[Stored data entries]
--- --- ---
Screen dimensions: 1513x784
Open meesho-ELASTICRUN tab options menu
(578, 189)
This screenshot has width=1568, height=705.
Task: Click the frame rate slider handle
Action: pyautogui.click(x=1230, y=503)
--- --- ---
EXERCISE REQUIREMENTS: Each line must be given again exactly as written above.

SOLVED EXERCISE:
Screen dimensions: 1513x784
Open meesho-ELASTICRUN tab options menu
(578, 189)
This screenshot has width=1568, height=705.
Task: Click the frame rate slider handle
Action: pyautogui.click(x=1230, y=503)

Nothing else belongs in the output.